Inzwischen kannte ich zum Glück alle Wege. Etwas aufgeregt, weil ich nicht wusste was mich erwartete, klopfte ich an die Tür ehe ich einstieg. Sofort umhüllte mich der Geruch meines Bruders und ein geborgenes Gefühl, das ich seit einiger Zeit nicht mehr verspürt hatte, übermannte mich.

,,Überraschung 2.0!'', rief er scherzhaft und umarmte mich ganz fest.

Ich erwiderte sie sofort.

,,Ich dachte ich komm mal vorbei und besuch das einzige Familienmitglied, welches in meiner Nähe ist.''

,,Ich hoffe doch, dass das nicht der einzige Grund ist.''

Sander grinste mich an und startete den Motor.

,,Woher weißt du das ich Zeit habe?.''

,,Vergesslich wie eh und je.''

,,Ey!'' Ich schlug Sander gegen die Schulter und erinnerte mich daran ihm vor kurzem erzählt zu haben, das an diesem Tag mein einziger freier Tag war.

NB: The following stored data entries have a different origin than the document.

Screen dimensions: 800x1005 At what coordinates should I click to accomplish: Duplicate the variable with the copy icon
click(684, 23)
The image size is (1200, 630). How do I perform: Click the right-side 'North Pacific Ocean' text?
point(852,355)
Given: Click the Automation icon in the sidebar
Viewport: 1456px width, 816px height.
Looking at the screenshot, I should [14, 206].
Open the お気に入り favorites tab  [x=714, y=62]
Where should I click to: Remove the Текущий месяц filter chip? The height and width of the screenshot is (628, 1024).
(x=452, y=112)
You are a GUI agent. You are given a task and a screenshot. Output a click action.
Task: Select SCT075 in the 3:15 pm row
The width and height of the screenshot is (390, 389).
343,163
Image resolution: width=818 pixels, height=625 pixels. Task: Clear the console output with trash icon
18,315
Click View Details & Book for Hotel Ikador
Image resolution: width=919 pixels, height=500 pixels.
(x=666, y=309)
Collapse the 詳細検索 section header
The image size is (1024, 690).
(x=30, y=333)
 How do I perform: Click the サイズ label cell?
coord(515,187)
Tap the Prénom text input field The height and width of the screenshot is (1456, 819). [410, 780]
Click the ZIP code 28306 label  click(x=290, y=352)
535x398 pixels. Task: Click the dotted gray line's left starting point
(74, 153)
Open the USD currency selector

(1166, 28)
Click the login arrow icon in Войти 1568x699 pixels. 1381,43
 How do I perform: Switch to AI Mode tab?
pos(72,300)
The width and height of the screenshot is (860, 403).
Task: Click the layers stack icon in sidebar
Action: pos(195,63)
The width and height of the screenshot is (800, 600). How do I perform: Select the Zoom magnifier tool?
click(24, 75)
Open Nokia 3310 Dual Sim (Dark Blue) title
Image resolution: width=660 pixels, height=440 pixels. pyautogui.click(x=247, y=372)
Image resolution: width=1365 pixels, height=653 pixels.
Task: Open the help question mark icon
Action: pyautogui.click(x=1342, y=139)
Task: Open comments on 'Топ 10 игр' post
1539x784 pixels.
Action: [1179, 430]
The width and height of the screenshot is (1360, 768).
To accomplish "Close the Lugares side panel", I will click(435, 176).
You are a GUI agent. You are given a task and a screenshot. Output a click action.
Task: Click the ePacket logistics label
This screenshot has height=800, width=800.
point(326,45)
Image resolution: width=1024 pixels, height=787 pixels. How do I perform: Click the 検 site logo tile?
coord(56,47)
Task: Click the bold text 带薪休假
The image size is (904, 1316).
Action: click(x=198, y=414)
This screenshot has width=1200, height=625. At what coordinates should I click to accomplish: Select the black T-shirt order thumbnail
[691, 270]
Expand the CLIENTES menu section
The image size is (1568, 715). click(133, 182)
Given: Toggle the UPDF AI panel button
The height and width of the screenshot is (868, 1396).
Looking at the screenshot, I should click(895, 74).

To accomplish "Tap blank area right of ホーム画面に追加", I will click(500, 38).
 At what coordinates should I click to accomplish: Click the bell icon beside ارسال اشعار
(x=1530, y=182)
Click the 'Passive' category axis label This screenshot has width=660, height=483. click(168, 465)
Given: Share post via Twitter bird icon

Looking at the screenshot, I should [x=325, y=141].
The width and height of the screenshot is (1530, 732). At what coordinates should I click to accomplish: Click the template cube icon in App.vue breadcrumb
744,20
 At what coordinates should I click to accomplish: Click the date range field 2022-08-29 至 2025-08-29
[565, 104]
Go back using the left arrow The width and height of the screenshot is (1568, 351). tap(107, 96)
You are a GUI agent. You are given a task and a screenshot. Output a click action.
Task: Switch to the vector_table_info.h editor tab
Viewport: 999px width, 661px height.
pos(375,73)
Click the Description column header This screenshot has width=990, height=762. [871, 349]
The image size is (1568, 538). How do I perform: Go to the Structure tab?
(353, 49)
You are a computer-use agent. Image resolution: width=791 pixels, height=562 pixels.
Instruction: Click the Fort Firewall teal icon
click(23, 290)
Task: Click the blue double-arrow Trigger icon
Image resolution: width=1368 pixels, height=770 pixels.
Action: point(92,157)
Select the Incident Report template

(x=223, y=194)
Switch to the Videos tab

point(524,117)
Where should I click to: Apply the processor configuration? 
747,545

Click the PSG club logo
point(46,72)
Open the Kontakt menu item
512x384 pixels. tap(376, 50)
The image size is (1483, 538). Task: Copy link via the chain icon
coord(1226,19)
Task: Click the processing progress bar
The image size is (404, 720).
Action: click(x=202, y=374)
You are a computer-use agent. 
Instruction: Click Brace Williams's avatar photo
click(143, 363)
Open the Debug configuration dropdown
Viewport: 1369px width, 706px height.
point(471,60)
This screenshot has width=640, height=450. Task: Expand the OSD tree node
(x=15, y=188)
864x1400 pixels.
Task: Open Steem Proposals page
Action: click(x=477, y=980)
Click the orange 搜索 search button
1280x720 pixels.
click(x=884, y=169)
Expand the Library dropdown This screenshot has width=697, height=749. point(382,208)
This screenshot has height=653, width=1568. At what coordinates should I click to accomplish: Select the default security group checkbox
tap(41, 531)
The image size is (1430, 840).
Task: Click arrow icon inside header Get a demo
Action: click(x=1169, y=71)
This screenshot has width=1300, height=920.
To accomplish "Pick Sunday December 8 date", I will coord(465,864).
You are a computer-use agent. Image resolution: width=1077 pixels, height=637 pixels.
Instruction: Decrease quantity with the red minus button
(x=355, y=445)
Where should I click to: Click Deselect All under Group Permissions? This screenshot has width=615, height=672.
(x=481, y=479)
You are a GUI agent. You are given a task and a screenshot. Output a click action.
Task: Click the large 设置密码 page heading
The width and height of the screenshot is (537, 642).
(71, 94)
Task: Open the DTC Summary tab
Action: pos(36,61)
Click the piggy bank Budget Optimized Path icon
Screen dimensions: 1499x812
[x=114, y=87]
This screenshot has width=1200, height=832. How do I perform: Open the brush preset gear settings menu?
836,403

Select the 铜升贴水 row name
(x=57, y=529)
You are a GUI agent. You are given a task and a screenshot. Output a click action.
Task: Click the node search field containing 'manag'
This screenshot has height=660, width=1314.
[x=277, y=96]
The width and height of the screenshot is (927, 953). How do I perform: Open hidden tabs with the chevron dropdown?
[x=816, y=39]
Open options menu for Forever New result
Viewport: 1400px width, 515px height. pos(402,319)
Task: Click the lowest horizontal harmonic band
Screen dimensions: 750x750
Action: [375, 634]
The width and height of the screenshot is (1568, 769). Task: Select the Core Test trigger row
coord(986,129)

,,Wie war dein erster Schultag?''

,,War gut.'', sagte ich direkt. Es entsprach nicht ganz der Wahrheit, doch ich wollte nicht, dass er sich unnötig Gedanken machte.

,,Wirklich?'', fragte er überrascht nach.

,,Traust du deiner Schwester nicht zu, sich einzuleben?''

,,Doch, doch! Aber ich kenn es sehr gut, wenn man in einer neuen Stadt ist und neue Menschen trifft. Und dann noch eine neue Schule..'' Sander verzog das Gesicht.

,,Die sind echt nett alle.'', widersprach ich ihm etwas zu harsch und musste mich beherrschen, ihm nicht meine kompletten Miseren zu erzählen.

,,Wohin geht's denn jetzt eigentlich?'', wechselte ich das Thema.

,,Ich dachte Strand wäre ne gute Sache.'' Ich nickte glücklich.

Sanders geheimnisvolles Grinsen, ließ mich jedoch nachdenklich zurück. Aber auf eine positive Art und Weise.